3 Enoch (Sefer Hekhalot) is the fullest answer to what those eight words conceal. Rabbi Ishmael, during his descent through the seven palaces, reaches the innermost chamber and meets the greatest of all angels, who introduces himself: I am Enoch son of Jared. This is what happened to me when God took me.
The transformation is total and anatomically precise. His flesh becomes torches of fire. His sinews become flaming fire. His bones become coals of burning juniper. His eyes become fiery sparks. His hair becomes hot flames. His very limbs become burning wings. The human body does not dissolve — it transmutes, element by element, into its celestial equivalent.
Then comes the elevation. God makes him a throne beside the divine throne, seats him on it, and sends a herald through every heaven: I have appointed Metatron my servant as a prince and ruler over all the princes of my kingdoms. He receives 72 wings, 365,000 eyes, a stature that fills the dimensions of the world. He receives a new name — Metatron — and within that name, its secret: his name is like the name of his Master.

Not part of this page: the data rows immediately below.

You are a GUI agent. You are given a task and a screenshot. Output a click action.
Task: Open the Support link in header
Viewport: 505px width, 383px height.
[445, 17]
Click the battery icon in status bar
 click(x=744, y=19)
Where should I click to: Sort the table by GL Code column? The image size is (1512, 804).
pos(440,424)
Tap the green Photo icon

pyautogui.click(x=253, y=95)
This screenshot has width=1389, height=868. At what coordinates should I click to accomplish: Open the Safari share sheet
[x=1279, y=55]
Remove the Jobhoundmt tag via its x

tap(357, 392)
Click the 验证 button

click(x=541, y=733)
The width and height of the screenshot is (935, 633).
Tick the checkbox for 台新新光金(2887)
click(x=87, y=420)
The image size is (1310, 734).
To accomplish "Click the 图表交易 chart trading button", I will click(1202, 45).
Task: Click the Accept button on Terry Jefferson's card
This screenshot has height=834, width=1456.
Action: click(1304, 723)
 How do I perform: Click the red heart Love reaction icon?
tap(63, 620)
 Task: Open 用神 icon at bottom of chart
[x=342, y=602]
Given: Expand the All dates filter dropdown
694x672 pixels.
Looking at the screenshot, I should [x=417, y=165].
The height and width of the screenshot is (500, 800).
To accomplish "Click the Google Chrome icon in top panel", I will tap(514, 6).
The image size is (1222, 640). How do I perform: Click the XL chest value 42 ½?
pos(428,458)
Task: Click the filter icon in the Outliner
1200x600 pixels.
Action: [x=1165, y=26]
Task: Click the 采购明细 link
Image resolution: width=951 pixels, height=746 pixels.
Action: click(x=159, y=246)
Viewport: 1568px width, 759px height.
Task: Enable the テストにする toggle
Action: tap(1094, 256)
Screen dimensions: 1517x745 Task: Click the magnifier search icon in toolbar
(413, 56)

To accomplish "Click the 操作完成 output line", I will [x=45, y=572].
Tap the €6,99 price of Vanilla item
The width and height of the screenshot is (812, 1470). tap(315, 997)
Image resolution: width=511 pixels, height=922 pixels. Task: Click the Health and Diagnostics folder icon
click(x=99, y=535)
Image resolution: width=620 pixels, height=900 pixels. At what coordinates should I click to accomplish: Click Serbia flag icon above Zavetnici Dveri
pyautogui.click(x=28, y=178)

The text is aware of how dangerous this is. Rabbi Elisha ben Abuyah — known to tradition as Aher, the Other One — ascends to the Merkabah and sees Metatron enthroned. He draws the logical conclusion: Perhaps there are two powers in heaven. For this thought, for this misreading of an elevated human as a second deity, Elisha loses everything. A voice from the Shekhinah excludes him from repentance. And Metatron himself is given sixty lashes of fire and made to stand — a punishment that demotes him back to the standing position of a servant, distinguishing him unmistakably from the seated God.
The text poses one of the most audacious questions in Jewish thought and then carefully walks back from the answer. Can a human being become divine? 3 Enoch says: almost. Exactly almost. That almost is the entire theology.